Listed entries>

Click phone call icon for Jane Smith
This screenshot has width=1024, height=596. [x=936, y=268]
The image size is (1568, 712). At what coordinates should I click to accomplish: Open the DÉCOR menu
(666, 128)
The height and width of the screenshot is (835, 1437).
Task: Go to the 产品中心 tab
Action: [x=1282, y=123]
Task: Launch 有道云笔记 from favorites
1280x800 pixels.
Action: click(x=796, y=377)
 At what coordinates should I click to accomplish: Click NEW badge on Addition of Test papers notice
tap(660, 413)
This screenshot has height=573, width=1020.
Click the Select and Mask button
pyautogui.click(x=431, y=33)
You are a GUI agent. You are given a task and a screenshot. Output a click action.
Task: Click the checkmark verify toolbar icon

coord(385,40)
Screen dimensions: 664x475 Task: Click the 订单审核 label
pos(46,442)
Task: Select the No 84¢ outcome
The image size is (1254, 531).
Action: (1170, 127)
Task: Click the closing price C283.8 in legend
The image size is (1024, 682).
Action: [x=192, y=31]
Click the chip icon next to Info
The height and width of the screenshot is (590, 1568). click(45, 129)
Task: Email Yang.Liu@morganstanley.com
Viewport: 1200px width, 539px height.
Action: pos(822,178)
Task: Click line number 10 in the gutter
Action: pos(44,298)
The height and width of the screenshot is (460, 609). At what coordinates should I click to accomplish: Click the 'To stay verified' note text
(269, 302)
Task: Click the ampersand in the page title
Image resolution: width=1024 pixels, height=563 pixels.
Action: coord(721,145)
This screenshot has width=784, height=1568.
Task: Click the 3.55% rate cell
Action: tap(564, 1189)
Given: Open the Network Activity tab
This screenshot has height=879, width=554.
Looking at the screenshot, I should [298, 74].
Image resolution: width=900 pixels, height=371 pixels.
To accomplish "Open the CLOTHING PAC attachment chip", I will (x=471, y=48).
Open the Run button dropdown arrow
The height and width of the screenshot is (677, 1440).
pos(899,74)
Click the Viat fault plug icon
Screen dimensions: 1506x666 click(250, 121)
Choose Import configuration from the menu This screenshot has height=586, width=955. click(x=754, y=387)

What to produce>
Give the count of lines in the records above that hold the string "from", and only that count.

Task answer>
2